FORT MYERS BEACH, Fla. (Reuters) - Ricky Moran, a shrimper who worked and slept on the boat he captained out of Fort Myers Beach, lost both a secure livelihood and a safe place to live when Hurricane Ian roared into southwest Florida and smashed the trawler he calls home.

The Category 4 storm lifted the craft from its moorings like it was a toy and left it in a twisted heap on shore along with a half dozen other battered boats, most flipped on their sides or with the hulls facing the sky. Moran now finds himself without a safe place to live or a means to make a living.

It is a plight shared by dozens of others who work on trawlers that ply the warm Gulf waters off southwest Florida in search of shrimp, an important industry in a region known largely for tourism.

"This ainít my first rodeo but I ainít never seen anything like this in my life. I never seen shrimp boats tossed like this," he said, gesturing at a tangle of damaged boats left by Ian, which killed more than 100 people in Florida and caused tens of billions of dollars in property damage.

Southwest Florida is the center of the state's pink shrimp industry. Trawlers off Fort Myers Beach and other port towns in the area trap the crustaceans in nets for sale to restaurants, grocery chains and directly to consumers.

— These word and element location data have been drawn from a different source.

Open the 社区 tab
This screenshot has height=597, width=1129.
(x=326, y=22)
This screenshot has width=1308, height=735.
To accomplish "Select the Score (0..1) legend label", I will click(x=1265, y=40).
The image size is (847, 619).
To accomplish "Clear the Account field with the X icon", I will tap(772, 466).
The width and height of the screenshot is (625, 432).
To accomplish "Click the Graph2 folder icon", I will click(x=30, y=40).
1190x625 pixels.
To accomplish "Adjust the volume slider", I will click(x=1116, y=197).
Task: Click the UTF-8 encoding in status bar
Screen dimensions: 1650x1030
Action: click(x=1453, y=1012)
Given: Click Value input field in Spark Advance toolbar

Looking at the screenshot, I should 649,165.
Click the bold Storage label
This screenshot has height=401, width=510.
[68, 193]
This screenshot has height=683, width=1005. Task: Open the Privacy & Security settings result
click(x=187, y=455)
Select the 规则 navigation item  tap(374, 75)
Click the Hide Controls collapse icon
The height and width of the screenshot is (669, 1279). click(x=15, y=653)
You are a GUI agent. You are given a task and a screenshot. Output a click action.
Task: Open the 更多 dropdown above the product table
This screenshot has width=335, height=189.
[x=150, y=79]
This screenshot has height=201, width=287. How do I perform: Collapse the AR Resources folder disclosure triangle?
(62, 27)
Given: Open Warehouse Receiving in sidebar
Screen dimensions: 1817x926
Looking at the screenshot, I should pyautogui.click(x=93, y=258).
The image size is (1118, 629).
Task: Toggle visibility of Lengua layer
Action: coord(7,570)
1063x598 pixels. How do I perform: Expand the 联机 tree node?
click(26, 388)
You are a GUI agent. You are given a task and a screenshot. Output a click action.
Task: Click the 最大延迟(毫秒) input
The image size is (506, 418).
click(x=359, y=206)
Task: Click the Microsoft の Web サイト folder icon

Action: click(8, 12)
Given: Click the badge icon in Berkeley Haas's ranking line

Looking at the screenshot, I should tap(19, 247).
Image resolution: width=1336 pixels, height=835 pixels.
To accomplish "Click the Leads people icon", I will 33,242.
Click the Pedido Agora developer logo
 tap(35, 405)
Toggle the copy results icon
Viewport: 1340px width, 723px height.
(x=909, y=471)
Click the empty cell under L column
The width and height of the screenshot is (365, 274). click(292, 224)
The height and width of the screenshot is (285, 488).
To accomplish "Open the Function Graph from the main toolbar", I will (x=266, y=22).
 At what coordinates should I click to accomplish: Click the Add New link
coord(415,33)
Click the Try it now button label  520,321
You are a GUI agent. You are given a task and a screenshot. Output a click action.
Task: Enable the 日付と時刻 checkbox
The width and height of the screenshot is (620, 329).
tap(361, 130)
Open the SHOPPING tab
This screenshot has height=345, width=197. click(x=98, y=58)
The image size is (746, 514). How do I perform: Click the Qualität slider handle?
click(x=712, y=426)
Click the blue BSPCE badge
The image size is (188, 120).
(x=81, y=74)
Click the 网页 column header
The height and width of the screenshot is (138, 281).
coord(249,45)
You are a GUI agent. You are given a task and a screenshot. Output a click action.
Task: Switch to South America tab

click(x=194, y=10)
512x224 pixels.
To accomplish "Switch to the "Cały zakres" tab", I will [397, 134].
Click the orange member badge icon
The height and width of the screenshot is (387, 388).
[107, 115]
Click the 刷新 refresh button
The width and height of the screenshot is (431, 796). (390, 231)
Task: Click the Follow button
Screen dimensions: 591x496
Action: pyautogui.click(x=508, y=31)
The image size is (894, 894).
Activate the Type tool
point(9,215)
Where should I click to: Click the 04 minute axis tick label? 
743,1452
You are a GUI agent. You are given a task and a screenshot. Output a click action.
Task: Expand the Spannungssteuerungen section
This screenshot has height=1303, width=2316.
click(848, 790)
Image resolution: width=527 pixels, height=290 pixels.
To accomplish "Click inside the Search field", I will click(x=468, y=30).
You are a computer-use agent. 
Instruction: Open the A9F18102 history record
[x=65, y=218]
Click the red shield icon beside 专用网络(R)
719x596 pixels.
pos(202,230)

Trawlers from Lee County, which includes Fort Myers Beach, harvested 3.9 million pounds of pink shrimp worth $12.5 million in 2021, or 43% of the state's total catch, according to Florida Fish and Wildlife Conservation Commission.

Moran said he stayed on board his boat through the storm, spending a harrowing night, during which a fellow worker had half a finger chopped off when wind slammed a door shut.

The 150 mph winds and huge storm surge quickly swept trawlers over the dock, where they crashed into each other.

Luckily, Moran said, all the Fort Myers Beach shrimp workers he knows survived.

A week after Ian, Moran was still sleeping on his damaged boat. Every morning since the storm, he scrambles over the wreckage and crawls through an opening between two other vessels to commiserate with fellow shrimp workers at the marina.

About 60 of them are living on their damaged boats or in tents, without toilets and showers, and scrounging for food and water.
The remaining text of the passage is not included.